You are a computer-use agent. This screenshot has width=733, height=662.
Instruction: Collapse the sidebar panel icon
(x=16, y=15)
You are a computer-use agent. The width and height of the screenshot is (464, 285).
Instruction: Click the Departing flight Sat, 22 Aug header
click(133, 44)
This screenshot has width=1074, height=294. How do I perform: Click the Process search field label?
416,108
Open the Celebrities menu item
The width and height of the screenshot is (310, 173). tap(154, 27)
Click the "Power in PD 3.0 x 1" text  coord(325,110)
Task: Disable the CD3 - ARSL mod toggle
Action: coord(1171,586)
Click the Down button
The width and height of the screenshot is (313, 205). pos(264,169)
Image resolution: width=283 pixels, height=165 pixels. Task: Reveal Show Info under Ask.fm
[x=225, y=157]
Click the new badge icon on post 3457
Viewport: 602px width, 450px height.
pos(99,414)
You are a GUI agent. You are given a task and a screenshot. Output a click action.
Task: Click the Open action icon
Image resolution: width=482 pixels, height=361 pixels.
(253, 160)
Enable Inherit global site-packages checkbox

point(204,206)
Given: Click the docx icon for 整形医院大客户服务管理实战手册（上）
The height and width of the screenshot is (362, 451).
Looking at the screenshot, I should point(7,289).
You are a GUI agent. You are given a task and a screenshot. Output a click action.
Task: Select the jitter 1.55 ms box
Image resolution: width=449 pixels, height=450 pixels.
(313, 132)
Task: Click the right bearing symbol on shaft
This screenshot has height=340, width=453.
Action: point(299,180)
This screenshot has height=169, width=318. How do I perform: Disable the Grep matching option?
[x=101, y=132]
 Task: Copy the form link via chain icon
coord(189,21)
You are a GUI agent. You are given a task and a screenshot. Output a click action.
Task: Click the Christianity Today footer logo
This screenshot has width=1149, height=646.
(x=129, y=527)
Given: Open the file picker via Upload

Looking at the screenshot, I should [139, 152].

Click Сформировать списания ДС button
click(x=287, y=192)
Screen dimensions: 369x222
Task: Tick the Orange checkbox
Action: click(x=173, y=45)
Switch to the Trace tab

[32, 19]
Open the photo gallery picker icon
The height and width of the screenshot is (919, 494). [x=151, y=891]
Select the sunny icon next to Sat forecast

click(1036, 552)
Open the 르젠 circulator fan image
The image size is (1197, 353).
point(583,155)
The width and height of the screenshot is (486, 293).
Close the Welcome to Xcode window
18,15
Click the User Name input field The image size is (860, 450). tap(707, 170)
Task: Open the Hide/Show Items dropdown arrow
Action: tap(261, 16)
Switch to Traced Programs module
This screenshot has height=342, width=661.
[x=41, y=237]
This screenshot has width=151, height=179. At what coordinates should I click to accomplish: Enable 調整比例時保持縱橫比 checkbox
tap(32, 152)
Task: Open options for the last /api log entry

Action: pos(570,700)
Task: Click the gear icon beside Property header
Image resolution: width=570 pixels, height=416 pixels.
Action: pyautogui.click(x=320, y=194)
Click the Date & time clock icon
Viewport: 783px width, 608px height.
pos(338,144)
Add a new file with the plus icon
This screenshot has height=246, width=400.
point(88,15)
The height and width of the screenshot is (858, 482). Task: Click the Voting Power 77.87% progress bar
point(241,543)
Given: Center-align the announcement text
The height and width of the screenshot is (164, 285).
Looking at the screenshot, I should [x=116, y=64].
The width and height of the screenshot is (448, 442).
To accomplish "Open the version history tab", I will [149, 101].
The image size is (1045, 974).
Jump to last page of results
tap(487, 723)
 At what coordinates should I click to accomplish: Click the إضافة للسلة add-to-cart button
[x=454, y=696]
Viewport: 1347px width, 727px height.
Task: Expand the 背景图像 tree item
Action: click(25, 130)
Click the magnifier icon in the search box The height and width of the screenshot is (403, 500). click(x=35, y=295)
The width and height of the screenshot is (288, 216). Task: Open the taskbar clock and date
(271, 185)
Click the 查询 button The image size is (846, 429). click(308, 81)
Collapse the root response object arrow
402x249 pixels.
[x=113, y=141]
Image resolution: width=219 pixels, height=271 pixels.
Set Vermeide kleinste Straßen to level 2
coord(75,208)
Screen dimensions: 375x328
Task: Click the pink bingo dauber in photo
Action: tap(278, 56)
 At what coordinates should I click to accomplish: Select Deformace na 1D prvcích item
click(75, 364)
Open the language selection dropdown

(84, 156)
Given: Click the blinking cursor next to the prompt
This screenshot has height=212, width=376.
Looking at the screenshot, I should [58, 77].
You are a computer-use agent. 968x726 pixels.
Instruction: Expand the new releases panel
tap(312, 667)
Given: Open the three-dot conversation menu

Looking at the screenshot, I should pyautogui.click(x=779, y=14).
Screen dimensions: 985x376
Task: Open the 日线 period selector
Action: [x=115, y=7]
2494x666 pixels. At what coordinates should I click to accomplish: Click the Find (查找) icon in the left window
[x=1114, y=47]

----------

EXERCISE OBJECTIVE: Where the word "computer" shows up in a line of the entries above, copy that line.

REPLY TO THE EXERCISE:
You are a computer-use agent. This screenshot has width=733, height=662.
You are a computer-use agent. The width and height of the screenshot is (464, 285).
You are a computer-use agent. 968x726 pixels.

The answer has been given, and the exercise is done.